Task requirements:
Among the entries that follow, find the lines containing the string "input" and copy them.

Information supplied:
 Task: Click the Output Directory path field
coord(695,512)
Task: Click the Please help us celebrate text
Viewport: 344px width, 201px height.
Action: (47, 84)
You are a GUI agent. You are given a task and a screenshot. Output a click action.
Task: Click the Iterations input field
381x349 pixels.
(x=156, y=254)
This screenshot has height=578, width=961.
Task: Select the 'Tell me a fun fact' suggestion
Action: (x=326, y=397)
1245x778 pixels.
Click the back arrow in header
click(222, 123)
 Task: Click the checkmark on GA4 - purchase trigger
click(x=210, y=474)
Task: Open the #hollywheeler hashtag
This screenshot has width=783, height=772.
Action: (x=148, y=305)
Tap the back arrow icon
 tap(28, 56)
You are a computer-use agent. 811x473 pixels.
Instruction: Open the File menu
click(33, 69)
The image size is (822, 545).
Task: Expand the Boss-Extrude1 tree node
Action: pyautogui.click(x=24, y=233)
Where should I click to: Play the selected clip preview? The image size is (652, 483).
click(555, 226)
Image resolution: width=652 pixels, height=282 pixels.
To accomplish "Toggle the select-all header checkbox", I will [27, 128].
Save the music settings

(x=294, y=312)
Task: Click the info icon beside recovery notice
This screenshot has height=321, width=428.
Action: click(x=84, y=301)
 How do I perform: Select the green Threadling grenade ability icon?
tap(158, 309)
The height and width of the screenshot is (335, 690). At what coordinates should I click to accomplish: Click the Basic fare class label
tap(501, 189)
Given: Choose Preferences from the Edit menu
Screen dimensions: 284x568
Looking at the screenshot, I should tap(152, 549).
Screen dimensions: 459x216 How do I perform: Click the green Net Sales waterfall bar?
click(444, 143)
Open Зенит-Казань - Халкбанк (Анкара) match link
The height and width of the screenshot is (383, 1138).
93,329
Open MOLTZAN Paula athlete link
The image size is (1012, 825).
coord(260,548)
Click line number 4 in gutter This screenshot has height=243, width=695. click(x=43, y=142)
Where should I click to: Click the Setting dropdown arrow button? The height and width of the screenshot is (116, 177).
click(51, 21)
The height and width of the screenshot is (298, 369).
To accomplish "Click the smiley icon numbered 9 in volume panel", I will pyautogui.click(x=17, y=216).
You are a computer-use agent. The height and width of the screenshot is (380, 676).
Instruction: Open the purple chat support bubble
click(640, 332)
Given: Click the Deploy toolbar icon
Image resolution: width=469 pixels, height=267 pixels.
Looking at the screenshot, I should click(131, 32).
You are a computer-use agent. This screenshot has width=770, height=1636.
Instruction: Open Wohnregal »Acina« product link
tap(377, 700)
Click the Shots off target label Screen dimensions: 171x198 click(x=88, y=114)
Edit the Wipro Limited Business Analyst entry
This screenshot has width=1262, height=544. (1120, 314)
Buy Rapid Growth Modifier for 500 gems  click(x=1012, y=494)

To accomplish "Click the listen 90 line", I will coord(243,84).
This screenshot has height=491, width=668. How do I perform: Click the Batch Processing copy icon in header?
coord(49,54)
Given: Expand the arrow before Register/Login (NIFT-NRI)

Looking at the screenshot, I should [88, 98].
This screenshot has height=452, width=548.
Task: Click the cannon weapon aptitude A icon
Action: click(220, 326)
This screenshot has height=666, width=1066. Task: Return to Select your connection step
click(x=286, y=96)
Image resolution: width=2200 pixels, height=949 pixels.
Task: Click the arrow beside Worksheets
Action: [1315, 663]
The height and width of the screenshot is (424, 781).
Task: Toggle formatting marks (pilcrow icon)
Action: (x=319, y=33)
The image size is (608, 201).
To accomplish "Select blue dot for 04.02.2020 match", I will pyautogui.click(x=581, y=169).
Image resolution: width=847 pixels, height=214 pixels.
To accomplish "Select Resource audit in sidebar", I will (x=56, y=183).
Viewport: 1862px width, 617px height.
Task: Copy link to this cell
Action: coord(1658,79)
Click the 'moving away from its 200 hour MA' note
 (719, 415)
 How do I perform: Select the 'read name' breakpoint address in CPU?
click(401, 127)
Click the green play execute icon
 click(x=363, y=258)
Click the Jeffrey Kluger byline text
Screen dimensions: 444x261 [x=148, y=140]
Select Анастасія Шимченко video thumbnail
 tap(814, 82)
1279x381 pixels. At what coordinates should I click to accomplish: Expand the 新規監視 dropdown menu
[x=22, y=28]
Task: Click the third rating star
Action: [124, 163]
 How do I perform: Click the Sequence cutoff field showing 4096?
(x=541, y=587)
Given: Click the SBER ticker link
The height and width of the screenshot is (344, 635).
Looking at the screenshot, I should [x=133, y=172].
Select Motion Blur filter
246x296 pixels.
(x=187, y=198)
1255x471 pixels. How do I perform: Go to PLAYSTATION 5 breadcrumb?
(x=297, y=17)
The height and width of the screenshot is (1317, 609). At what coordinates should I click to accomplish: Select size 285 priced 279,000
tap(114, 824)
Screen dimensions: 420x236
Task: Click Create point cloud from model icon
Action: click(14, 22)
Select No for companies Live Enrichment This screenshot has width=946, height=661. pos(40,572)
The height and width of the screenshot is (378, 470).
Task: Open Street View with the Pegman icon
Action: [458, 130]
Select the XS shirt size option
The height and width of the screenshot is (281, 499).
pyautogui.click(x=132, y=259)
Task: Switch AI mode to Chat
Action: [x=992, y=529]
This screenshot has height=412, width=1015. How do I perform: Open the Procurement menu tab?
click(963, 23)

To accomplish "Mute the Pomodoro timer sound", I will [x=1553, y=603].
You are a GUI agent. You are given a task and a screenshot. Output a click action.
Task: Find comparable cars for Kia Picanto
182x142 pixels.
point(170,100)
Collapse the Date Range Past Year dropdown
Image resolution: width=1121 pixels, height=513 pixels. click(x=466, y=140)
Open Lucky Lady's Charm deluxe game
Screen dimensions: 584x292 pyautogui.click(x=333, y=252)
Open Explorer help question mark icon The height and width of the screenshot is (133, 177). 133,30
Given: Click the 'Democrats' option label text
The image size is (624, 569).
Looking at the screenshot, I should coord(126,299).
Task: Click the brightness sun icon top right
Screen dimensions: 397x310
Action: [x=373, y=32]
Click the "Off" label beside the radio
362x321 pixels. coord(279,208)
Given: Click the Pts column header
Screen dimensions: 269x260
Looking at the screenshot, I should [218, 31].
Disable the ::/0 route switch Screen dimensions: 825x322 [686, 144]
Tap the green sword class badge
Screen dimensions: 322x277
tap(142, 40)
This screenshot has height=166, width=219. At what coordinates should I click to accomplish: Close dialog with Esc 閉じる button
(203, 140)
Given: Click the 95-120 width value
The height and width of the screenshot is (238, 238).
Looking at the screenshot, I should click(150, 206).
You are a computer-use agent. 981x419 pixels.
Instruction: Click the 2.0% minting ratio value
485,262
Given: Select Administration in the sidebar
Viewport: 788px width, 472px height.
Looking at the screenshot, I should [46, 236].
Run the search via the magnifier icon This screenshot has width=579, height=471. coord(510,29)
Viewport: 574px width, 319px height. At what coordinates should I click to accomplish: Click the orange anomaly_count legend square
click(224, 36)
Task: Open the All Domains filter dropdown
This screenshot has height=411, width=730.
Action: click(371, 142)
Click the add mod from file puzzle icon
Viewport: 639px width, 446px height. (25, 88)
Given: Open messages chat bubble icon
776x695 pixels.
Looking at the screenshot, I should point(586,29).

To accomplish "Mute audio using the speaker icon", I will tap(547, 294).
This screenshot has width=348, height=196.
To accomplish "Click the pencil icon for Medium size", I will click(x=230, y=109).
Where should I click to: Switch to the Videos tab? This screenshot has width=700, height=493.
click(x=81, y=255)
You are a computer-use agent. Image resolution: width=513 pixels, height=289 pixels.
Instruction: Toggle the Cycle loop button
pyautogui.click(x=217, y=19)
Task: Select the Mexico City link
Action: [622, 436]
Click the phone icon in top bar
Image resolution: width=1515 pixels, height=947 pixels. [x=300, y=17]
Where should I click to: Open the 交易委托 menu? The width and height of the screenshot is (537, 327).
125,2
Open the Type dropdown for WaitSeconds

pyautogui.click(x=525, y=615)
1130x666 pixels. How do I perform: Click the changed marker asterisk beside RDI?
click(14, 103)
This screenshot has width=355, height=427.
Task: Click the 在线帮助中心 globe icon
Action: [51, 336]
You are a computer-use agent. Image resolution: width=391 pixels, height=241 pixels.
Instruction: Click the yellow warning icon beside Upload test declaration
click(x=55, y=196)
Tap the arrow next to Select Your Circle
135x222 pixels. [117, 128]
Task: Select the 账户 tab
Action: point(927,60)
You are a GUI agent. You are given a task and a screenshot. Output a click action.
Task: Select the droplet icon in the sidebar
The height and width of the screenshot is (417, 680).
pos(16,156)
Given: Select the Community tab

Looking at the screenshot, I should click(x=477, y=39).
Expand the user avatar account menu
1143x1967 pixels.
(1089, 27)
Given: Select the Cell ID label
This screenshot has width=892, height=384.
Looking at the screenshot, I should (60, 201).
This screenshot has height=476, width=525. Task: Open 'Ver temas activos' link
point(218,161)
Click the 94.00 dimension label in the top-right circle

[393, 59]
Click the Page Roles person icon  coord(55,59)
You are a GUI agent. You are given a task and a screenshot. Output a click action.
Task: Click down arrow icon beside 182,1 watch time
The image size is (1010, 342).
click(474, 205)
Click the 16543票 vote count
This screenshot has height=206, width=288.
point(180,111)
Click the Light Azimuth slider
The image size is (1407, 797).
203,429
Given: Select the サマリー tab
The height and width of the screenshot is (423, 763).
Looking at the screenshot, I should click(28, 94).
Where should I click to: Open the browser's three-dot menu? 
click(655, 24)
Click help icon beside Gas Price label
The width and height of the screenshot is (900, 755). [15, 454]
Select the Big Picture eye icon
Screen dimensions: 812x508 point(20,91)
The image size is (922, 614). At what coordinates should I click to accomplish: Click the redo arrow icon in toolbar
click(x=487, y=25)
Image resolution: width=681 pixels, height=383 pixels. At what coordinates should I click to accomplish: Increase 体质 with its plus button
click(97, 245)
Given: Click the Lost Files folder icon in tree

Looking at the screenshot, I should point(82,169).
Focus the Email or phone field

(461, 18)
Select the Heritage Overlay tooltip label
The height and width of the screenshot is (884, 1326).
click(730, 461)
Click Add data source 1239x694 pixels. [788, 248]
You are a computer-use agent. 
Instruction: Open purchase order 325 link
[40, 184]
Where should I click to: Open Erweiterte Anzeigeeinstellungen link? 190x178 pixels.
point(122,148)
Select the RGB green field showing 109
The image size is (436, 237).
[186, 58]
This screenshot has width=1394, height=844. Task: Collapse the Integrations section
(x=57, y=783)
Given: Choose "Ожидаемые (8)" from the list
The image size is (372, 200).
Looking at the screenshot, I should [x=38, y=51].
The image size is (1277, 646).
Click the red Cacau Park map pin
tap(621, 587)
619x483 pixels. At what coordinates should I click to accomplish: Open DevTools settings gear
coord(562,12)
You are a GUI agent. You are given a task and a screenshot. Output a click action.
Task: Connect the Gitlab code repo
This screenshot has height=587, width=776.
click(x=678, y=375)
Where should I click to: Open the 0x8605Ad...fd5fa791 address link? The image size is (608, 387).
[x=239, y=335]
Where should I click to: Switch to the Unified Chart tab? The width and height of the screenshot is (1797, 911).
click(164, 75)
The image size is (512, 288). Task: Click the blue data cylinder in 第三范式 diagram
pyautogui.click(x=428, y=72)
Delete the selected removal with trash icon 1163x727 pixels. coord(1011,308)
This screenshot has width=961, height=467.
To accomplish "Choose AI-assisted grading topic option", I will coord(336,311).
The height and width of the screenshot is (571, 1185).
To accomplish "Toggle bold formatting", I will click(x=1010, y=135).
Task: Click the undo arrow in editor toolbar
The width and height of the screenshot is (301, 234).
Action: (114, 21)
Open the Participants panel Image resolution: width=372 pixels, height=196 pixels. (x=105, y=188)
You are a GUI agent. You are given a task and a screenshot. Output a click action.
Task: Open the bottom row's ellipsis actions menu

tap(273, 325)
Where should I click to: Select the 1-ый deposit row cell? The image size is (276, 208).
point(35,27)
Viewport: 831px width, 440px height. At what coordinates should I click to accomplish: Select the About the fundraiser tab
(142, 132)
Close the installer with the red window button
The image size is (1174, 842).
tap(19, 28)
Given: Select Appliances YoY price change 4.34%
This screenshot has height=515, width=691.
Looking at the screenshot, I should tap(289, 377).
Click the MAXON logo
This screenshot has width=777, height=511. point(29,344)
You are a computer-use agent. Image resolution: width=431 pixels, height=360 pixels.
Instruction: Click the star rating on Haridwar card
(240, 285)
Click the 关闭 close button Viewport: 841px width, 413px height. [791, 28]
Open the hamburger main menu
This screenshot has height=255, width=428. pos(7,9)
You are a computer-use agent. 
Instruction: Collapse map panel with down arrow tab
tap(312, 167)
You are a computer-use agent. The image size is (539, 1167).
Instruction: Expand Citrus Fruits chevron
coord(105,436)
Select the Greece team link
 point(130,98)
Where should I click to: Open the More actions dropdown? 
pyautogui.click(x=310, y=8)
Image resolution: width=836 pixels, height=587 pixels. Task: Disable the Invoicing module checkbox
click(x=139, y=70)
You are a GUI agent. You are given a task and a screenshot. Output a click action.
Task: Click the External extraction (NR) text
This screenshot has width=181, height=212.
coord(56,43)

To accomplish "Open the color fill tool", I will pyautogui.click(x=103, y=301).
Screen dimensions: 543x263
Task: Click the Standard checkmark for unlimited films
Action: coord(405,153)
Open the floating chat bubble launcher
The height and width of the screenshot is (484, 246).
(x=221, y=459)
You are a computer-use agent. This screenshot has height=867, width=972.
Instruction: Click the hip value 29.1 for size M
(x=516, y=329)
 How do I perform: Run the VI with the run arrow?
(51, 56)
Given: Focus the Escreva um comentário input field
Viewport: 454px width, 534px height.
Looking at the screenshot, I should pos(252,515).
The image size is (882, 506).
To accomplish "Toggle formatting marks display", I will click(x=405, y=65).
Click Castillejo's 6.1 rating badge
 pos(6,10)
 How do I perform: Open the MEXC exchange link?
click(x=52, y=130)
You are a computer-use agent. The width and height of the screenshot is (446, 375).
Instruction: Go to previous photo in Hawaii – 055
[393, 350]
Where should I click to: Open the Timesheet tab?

Result of this task:
Task: Click the Iterations input field
Given: Focus the Escreva um comentário input field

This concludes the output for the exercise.